## Required work
Please copy out the passage on reinsurance renewals word for word, in full.

## Document
+ + + + + + +

This proved to be a beneficial dynamic for buyers who were able to differentiate themselves, and reinforces an ongoing trend across reinsurance towards smaller markets with smaller cycles.

“That’s good for clients, because nobody likes to just be hit with a blanket rate increase,” Vickers noted.

However, he added that, despite being largely defined by a push for rate increases, the reinsurance renewals also saw reinsurers seek to grow their business in areas that have seen continued improvement for a number of cycles now, such as non-catastrophe, specialty and casualty lines.

That said, ceding companies have also recognised improvements in their portfolio, which has proved problematic for reinsurers as some carriers have looked to reduce the amount they cede or have asked for bigger commissions.

“That has squeezed some of that business,” Vickers acknowledged. “But reinsurers’ appetite to write what they perceive to be attractive business is absolutely undiminished.”

Overall, Gallagher Re believes these factors have resulted in a divergence in the market between certain lines of business in certain territories where reinsurers are keen to write new business, and areas where they’re not currently happy with the renewal terms.

“They don’t think the rate improvement is enough and they don’t wish to increase their exposures,” Vickers told Reinsurance News.

“So they’ve been renewing their written lines and a lot of the over-placements have fallen away in those areas. And the contracts are just getting done. But they are getting done, which I think is the important thing.”

+ + + + + + +

## Entries
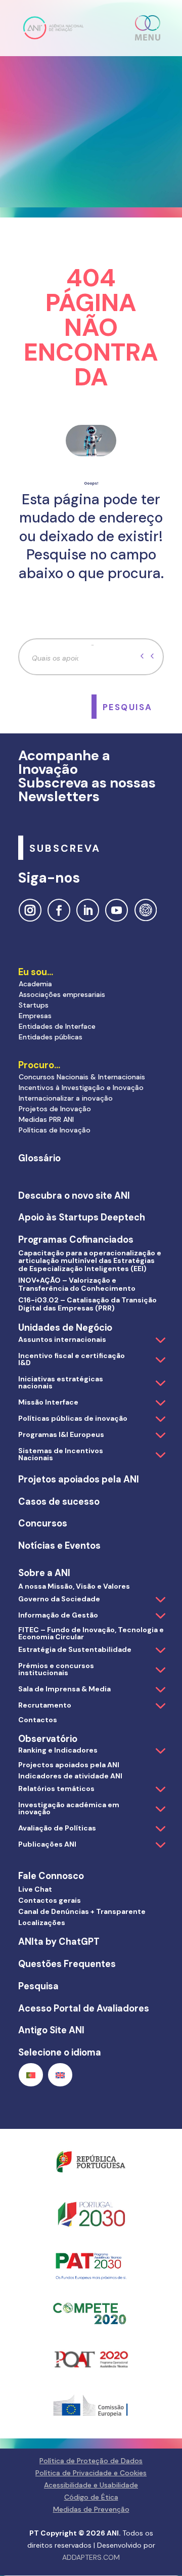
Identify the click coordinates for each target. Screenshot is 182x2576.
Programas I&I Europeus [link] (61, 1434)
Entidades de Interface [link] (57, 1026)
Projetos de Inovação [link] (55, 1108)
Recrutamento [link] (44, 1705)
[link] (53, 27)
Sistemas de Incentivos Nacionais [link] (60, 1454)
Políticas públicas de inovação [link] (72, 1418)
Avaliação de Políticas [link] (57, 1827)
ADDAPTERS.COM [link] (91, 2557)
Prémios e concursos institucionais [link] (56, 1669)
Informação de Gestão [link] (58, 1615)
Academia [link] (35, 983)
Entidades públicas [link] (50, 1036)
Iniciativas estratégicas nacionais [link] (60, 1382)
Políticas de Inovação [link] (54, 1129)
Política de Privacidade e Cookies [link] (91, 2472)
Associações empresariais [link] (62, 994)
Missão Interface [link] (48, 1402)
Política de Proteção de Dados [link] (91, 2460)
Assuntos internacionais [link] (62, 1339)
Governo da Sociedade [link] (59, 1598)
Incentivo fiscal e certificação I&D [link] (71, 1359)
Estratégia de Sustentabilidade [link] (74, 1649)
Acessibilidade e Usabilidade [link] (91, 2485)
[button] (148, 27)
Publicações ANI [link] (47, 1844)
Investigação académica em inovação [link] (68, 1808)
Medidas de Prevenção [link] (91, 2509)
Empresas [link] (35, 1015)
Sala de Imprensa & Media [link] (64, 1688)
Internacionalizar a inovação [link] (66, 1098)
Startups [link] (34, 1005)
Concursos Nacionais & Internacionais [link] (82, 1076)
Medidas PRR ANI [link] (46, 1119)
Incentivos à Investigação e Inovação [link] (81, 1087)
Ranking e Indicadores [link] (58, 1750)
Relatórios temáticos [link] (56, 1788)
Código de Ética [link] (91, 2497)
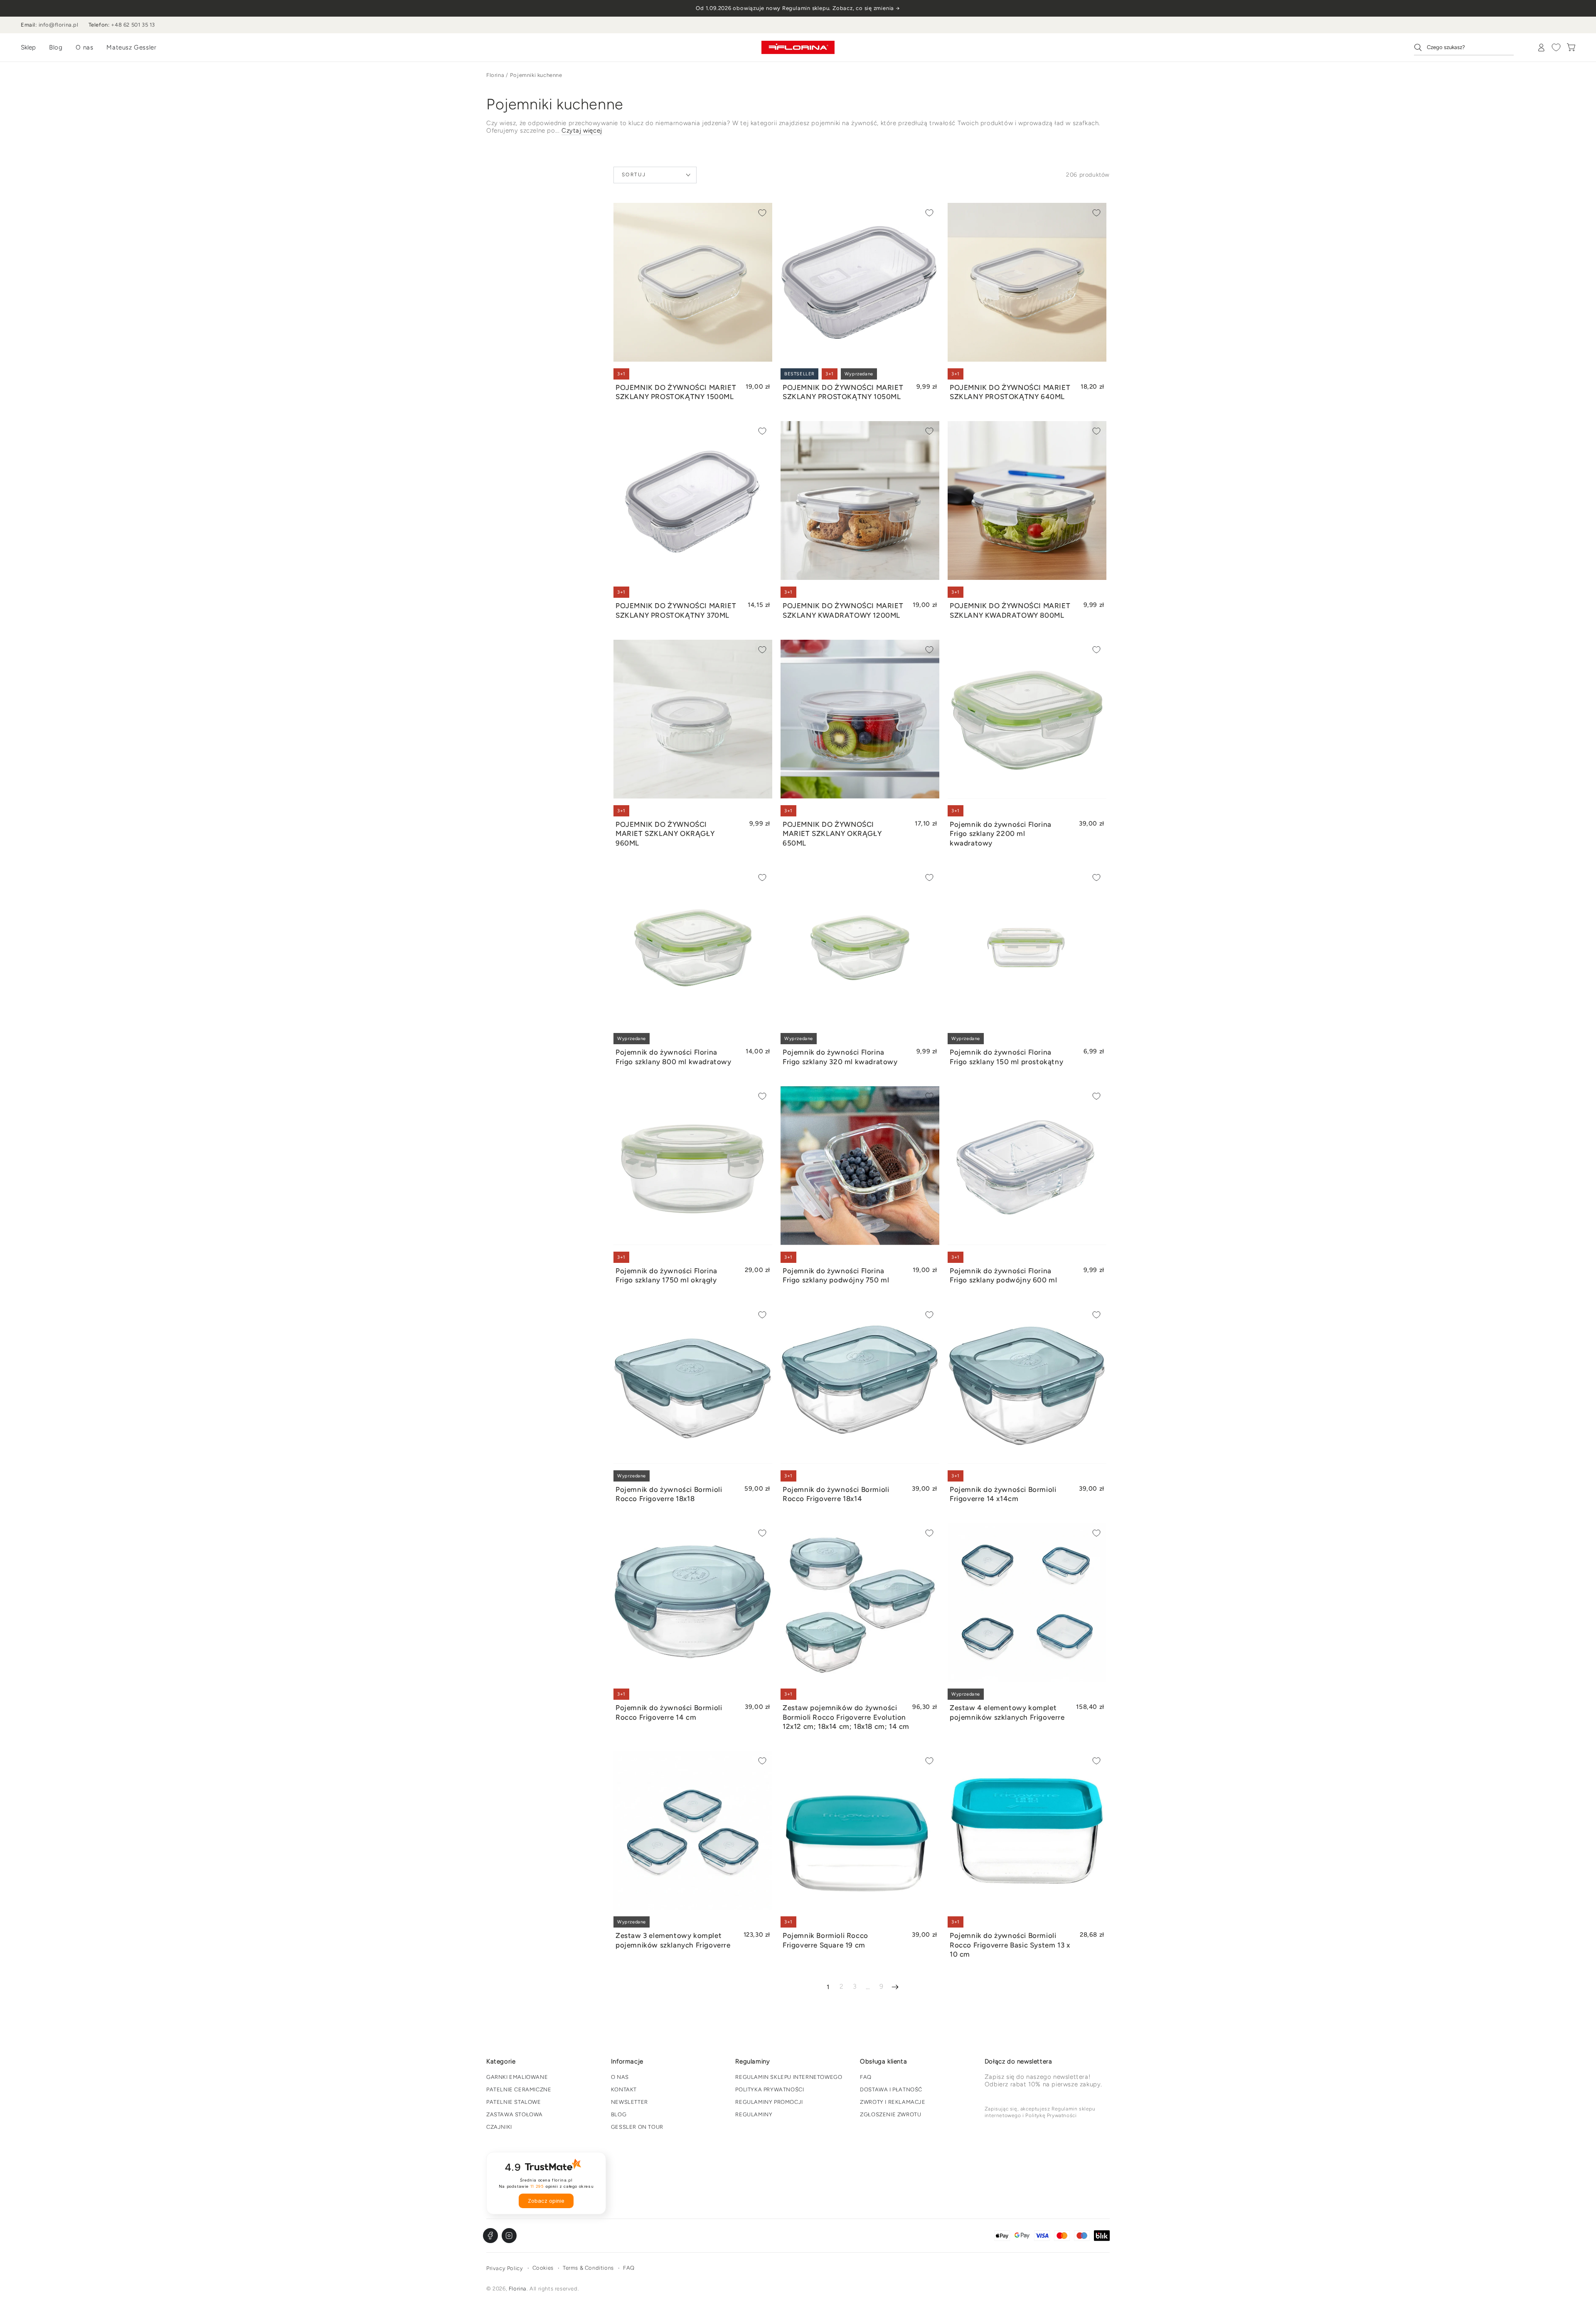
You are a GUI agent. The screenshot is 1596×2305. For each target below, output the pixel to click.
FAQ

+ + + + + + +

## Written reply
This proved to be a beneficial dynamic for buyers who were able to differentiate themselves, and reinforces an ongoing trend across reinsurance towards smaller markets with smaller cycles.

“That’s good for clients, because nobody likes to just be hit with a blanket rate increase,” Vickers noted.

However, he added that, despite being largely defined by a push for rate increases, the reinsurance renewals also saw reinsurers seek to grow their business in areas that have seen continued improvement for a number of cycles now, such as non-catastrophe, specialty and casualty lines.

That said, ceding companies have also recognised improvements in their portfolio, which has proved problematic for reinsurers as some carriers have looked to reduce the amount they cede or have asked for bigger commissions.

“That has squeezed some of that business,” Vickers acknowledged. “But reinsurers’ appetite to write what they perceive to be attractive business is absolutely undiminished.”

Overall, Gallagher Re believes these factors have resulted in a divergence in the market between certain lines of business in certain territories where reinsurers are keen to write new business, and areas where they’re not currently happy with the renewal terms.

“They don’t think the rate improvement is enough and they don’t wish to increase their exposures,” Vickers told Reinsurance News.

“So they’ve been renewing their written lines and a lot of the over-placements have fallen away in those areas. And the contracts are just getting done. But they are getting done, which I think is the important thing.”